Intitulé « Paix empruntée, ressources hypothéquées : le dilemme de souveraineté de la RDC et les perspectives de paix durable entre le cadre de Doha et l’accord de Washington », le panel 4 a réuni plusieurs spécialistes autour des défis que représentent les actuels processus de négociation pour la stabilisation du pays.

Le professeur Kasaijja Phillip Apuuli a souligné les limites des modèles standardisés d’accords de paix, rappelant que des solutions durables nécessitent une appropriation locale plus forte. « Les accords dont le processus n’est pas possédé nativement ne suscitent pas d’engagement », a-t-il observé, plaidant pour une implication directe des populations congolaises dans la conception des mécanismes de sortie de crise.

Asuman Bisika a pour sa part abordé la question de la souveraineté comme un espace en constante négociation, notamment face aux enjeux liés à la gestion des ressources naturelles. La professeure Zahara Nampewo a quant à elle interrogé la capacité de la RDC à mettre en œuvre des accords dans des cadres aussi complexes que Doha et Washington, au regard des contraintes politiques, économiques et géographiques propres au pays.

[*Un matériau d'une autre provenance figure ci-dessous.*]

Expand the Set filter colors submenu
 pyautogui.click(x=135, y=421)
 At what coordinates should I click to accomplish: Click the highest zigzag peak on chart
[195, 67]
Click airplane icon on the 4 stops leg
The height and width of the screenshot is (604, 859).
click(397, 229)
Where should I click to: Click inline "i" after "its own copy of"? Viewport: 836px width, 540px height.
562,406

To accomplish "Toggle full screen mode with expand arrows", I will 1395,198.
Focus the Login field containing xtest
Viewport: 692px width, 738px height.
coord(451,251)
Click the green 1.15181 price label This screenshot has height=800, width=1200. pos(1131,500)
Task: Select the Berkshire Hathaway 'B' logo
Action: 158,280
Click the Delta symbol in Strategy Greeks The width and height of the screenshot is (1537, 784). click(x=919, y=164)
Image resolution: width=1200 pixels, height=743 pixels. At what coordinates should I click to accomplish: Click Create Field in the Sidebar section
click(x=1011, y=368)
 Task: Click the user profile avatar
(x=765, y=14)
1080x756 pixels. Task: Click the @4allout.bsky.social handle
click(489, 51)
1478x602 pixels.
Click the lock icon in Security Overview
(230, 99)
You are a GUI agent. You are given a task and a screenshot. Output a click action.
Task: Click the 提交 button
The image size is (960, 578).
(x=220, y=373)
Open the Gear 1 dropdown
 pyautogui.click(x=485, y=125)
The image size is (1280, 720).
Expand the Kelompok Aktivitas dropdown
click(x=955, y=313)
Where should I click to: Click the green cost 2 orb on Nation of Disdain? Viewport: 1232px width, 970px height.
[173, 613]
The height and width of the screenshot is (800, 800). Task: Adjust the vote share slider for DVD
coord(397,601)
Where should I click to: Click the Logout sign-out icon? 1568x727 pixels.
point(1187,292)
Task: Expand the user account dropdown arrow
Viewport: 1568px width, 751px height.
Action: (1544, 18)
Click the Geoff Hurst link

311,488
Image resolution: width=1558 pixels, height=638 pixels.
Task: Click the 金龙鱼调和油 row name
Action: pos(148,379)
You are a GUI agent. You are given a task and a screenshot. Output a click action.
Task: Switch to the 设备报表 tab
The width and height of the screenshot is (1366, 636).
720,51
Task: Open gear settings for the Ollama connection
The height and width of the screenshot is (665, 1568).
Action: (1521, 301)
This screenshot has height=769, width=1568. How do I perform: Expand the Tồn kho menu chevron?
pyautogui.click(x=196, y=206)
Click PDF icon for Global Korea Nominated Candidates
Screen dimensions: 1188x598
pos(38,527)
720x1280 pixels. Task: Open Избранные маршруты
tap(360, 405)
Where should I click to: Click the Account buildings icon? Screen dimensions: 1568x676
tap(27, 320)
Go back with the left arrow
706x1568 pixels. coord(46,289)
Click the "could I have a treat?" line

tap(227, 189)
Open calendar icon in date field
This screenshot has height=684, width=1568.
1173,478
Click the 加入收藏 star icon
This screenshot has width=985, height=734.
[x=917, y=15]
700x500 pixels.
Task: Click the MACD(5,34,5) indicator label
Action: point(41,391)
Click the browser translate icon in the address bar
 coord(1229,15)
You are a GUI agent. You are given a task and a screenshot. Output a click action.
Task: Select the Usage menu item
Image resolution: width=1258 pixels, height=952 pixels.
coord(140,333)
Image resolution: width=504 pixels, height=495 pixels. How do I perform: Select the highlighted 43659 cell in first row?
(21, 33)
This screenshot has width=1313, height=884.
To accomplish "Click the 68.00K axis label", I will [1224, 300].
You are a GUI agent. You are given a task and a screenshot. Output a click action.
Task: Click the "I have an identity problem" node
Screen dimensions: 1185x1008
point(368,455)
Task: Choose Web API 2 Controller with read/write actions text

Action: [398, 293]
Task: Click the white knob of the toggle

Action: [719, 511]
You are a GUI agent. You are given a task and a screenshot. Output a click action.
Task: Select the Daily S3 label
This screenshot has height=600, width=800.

Les intervenants ont également replacé la crise congolaise dans son contexte historique long, depuis les années 1960 jusqu’aux tensions actuelles dans l’est du pays.

Au terme des échanges, les panélistes ont convergé vers la nécessité d’un ancrage africain plus affirmé dans les processus de paix, afin d’en garantir la durabilité et l’appropriation par les parties prenantes locales.